__Input records__.
····················

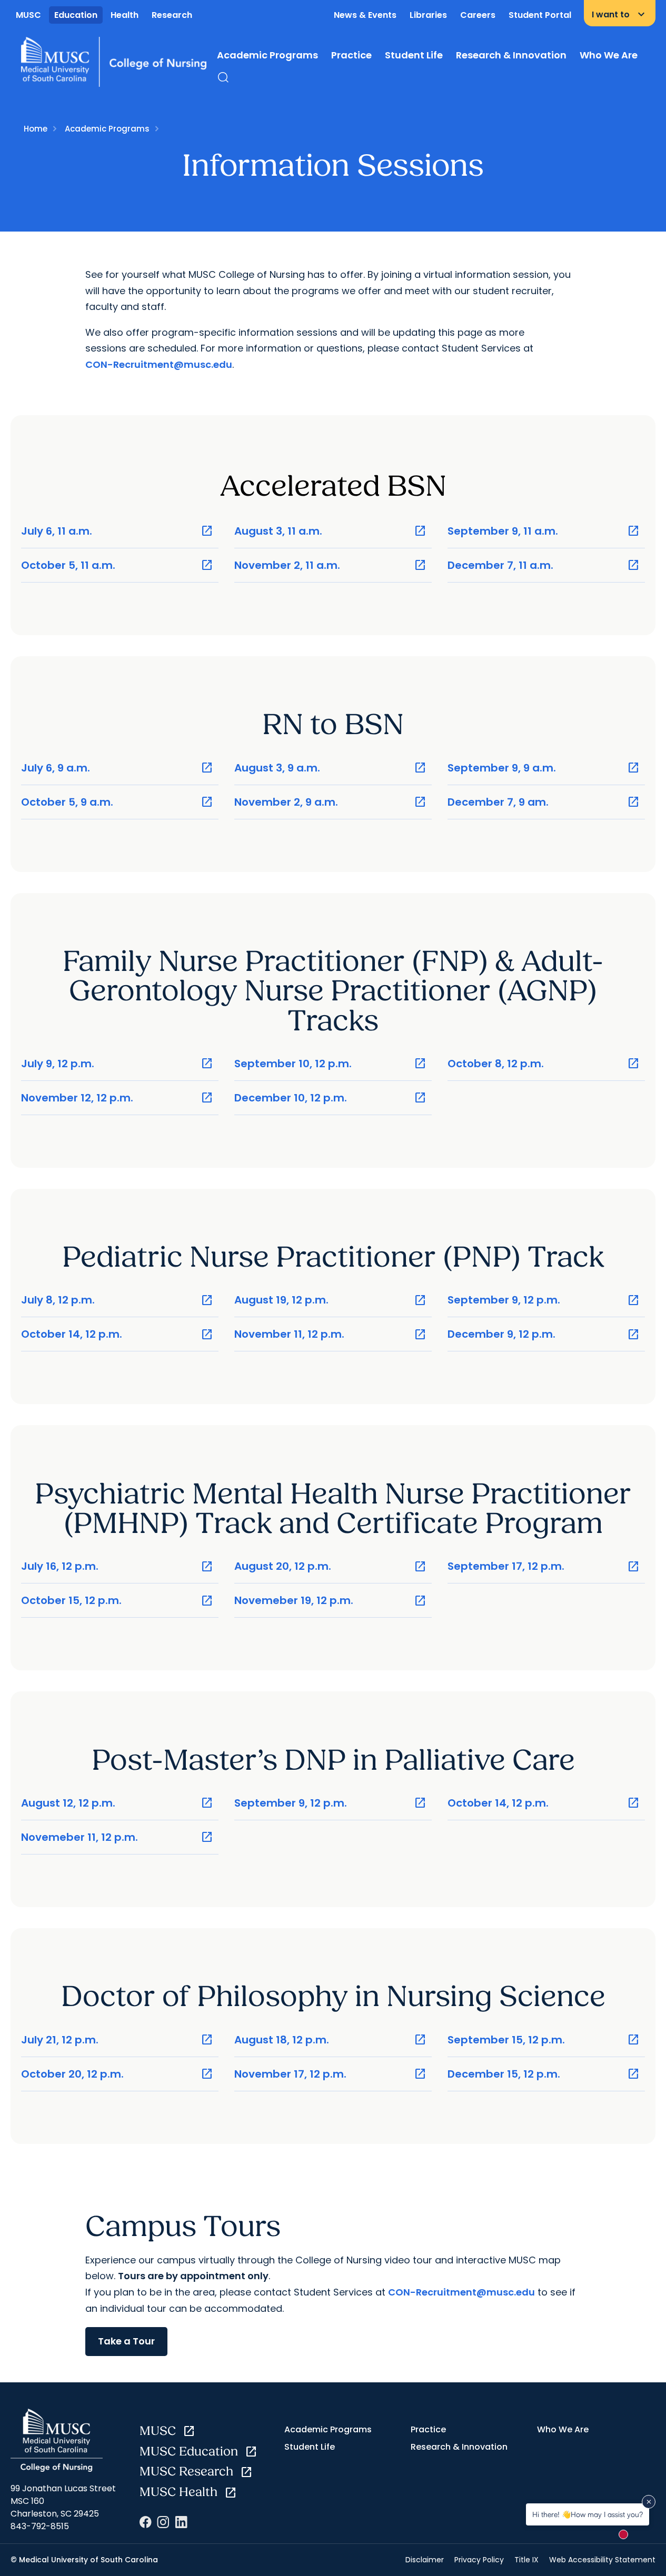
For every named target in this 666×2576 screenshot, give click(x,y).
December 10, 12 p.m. (330, 1098)
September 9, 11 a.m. (544, 531)
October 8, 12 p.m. (544, 1063)
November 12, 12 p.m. (117, 1098)
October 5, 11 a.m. (117, 565)
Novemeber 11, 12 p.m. (117, 1837)
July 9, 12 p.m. (117, 1063)
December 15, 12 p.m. (544, 2074)
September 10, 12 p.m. (330, 1063)
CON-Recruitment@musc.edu (158, 364)
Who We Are (609, 55)
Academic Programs (267, 55)
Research (172, 15)
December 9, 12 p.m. (544, 1334)
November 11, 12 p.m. (330, 1334)
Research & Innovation (511, 55)
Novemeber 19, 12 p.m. (330, 1600)
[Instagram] (163, 2522)
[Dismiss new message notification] (648, 2502)
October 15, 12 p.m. (117, 1600)
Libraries (428, 15)
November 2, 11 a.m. (330, 565)
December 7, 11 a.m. (544, 565)
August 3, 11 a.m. (330, 531)
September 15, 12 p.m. (544, 2040)
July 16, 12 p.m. (117, 1566)
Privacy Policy (479, 2559)
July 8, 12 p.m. (117, 1300)
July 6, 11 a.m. (117, 531)
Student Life (414, 55)
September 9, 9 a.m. (544, 768)
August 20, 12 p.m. (330, 1566)
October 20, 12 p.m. (117, 2074)
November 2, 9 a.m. (330, 802)
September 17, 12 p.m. (544, 1566)
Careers (477, 15)
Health (124, 15)
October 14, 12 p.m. (117, 1334)
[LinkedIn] (181, 2522)
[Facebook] (146, 2522)
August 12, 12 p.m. (117, 1803)
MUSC (28, 15)
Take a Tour (126, 2341)
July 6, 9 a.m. (117, 768)
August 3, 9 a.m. (330, 768)
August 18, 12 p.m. (330, 2040)
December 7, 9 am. (544, 802)
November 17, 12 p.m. (330, 2074)
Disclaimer (424, 2559)
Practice (351, 55)
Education (75, 15)
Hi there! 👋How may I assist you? (587, 2514)
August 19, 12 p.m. (330, 1300)
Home (35, 128)
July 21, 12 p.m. (117, 2040)
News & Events (365, 15)
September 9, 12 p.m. (544, 1300)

····················

__Required work__. Which of the lines above carry the string "November"? Pick them out and copy them.

__Answer section__.
November 12, 12 p.m. (117, 1098)
November 11, 12 p.m. (330, 1334)
November 2, 11 a.m. (330, 565)
November 2, 9 a.m. (330, 802)
November 17, 12 p.m. (330, 2074)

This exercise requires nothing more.